**Task list:**
[A] In the Tatishchev excerpt, rewrite the paragraph beginning "He was entrusted by Anna" as a short bulleted list that keeps its main facts.
[B] Reproduce the part of the Tatishchev excerpt starting at "Russian historian and" and ending at "Yekaterinburg, and Perm.".

Russian historian and statesman (1686–1750)

Vasily Nikitich Tatishchev (sometimes spelt Tatischev; Васи́лий Ники́тич Тати́щев, /ru/; 19 April 1686 – 15 July 1750) was a Russian statesman, historian, philosopher, and ethnographer. He is known as the author of a book on Russian history titled The History of Russia (История Российская), posthumously published in 1767. He also founded three cities in the Russian Empire: Stavropol-on-Volga (now known as Tolyatti), Yekaterinburg, and Perm.

Tatishchev often did not cite his sources, which required later critical historians to find out where he got his information from. After several sources were discovered, the texts of Tatishchev which remained unaccounted for (such as the alleged Ioachim Chronicle, which has never been found) became known as "Tatishchev information" (Татищевские известия), which is not to be trusted until it is supported by another extant source.

==Life==
Tatishchev was born near Pskov on 19 April 1686. The young Tatishchev was homeschooled, being taught German and Polish. As an adult, he also studied some French and Latin, though he never mastered these two language very well. Having graduated from the Artillery and Engineering school in Moscow, he took part in the 1700–1721 Great Northern War with Sweden. In the service of Peter the Great he gained a prominent post in the Foreign Office, which he used to oppose the policies of the Supreme Privy Council and support Anna's ascension to the Russian throne in 1730.

He was entrusted by Anna with a lucrative office of the management of Ural factories. At that post he founded the cities of Perm and Yekaterinburg, which have since grown into the veritable capitals of the Urals. A monument to him was opened in Perm in 2003. During the Bashkir War of 1735-40 he was in command of Siberian operations from the winter of 1736-37 and head of the whole operation from the spring of 1737. He was removed from command after March 1739, nominally on charges of corruption, but mainly because he had made too many enemies. Tatishchev finished his official career as a governor of Astrakhan (1741–44). He died at the Boldino estate near Moscow on 15 July 1750.

==Work==

Having retired from active service, the elderly statesman dedicated himself to scholarly pursuits. Feeling that the Russian historiography had been neglected, he discovered and published several legal monuments of great interest, e.g., the Russkaya Pravda and the Sudebnik of 1550. His magnum opus was the first sketch of Russian history, entitled Russian History Dating Back to the Most Ancient Times and published in 5 volumes after his death. He also compiled the first encyclopedic dictionary of the Russian language.

The scientific merits of Tatishchev's work were disputed even in the 18th century. German historian August Ludwig von Schlözer (1735–1809) wrote that '[Tatishchev had] no training, did not know a single word of Latin, and did not even understand any modern language other than German'. However, American historian Edward C. Thaden (1986) said this criticism was somewhat exaggerated, given his knowledge of German and Polish, but poor understanding of French and Latin; nevertheless, his military and administrative training and experience did bring him some expertise in those fields.

**Dataset:**
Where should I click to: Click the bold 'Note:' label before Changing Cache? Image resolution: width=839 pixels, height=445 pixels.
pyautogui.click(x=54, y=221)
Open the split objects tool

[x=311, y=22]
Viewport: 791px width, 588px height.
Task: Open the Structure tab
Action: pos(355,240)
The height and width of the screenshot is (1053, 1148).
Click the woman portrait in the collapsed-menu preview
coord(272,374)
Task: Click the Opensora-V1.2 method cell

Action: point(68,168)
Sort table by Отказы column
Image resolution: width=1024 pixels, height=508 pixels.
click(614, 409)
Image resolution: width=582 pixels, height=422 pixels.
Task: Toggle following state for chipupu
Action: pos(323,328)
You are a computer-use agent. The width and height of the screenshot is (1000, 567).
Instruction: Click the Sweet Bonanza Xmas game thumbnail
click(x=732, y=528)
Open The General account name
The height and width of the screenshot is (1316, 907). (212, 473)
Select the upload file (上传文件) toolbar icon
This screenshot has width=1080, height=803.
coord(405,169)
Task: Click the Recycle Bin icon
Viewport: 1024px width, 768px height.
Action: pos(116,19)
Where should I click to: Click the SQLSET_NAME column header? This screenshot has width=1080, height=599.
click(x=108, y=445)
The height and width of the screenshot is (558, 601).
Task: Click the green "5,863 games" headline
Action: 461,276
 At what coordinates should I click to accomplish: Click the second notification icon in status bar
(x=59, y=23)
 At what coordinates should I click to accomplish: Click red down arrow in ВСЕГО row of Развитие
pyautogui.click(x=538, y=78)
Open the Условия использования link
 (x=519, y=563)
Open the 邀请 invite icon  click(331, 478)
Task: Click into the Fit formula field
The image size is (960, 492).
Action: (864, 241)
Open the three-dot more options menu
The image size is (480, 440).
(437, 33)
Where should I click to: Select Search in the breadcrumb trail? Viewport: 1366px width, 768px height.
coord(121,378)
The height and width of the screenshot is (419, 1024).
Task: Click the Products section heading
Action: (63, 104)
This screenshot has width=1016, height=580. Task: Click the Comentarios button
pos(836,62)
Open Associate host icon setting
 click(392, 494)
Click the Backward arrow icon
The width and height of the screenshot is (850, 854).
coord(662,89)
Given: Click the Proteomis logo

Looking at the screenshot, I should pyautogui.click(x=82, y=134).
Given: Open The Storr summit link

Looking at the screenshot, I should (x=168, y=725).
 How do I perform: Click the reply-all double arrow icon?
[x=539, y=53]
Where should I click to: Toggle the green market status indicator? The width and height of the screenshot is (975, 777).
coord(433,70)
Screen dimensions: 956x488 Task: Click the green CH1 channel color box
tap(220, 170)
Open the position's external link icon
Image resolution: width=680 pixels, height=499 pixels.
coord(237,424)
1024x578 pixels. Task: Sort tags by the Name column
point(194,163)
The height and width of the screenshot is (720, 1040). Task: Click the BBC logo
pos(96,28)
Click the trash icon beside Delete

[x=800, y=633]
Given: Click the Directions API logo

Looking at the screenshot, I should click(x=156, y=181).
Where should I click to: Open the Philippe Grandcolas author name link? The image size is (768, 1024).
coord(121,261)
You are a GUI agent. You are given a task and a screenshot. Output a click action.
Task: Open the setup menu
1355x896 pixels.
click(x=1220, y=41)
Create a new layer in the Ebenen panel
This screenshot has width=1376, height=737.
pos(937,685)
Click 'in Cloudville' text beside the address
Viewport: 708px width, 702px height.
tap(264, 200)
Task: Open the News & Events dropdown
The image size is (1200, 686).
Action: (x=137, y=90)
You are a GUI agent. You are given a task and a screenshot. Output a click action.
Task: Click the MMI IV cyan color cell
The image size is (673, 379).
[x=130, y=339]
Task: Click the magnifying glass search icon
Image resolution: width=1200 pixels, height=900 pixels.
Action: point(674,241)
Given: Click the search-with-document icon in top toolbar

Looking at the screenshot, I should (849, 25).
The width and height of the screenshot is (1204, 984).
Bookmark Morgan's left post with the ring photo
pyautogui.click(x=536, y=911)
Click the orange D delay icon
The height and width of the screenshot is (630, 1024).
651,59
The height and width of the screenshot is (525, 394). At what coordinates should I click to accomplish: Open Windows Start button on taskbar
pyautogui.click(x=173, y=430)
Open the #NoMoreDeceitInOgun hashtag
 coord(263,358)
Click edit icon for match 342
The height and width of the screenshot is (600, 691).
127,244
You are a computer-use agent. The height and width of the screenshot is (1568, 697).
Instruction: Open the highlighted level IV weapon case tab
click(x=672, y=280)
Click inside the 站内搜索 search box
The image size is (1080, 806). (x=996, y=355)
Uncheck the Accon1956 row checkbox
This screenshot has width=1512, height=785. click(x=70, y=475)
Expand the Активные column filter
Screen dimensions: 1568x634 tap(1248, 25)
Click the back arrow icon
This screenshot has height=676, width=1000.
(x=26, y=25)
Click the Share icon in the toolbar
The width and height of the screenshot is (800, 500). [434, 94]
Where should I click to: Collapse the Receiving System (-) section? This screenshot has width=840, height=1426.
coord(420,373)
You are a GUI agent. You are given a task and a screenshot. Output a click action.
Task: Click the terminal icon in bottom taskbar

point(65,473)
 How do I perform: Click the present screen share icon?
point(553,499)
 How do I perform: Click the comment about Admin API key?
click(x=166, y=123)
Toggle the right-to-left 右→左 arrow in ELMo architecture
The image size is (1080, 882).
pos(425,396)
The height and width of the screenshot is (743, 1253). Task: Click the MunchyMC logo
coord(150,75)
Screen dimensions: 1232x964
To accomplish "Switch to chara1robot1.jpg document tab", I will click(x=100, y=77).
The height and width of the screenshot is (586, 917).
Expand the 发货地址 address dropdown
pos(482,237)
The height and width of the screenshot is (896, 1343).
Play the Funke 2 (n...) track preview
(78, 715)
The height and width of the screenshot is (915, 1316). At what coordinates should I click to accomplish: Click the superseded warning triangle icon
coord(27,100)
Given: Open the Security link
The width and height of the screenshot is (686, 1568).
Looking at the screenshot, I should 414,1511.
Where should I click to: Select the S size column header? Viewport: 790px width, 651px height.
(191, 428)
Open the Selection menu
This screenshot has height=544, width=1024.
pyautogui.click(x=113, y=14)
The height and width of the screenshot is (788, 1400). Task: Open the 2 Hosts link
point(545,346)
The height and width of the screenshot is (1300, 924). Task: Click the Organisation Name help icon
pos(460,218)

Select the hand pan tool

**Responses:**
[A]
- Anna gave him the lucrative office of managing the Ural factories.
- In that post he founded Perm and Yekaterinburg, which have grown into the capitals of the Urals. A monument to him opened in Perm in 2003.
- In the Bashkir War of 1735–40 he commanded Siberian operations from the winter of 1736–37 and led the whole operation from the spring of 1737.
- He was removed from command after March 1739. The charge was corruption, but the main reason was that he had made too many enemies.
- He ended his official career as governor of Astrakhan (1741–44).
- He died at the Boldino estate near Moscow on 15 July 1750.

[B]
Russian historian and statesman (1686–1750)

Vasily Nikitich Tatishchev (sometimes spelt Tatischev; Васи́лий Ники́тич Тати́щев, /ru/; 19 April 1686 – 15 July 1750) was a Russian statesman, historian, philosopher, and ethnographer. He is known as the author of a book on Russian history titled The History of Russia (История Российская), posthumously published in 1767. He also founded three cities in the Russian Empire: Stavropol-on-Volga (now known as Tolyatti), Yekaterinburg, and Perm.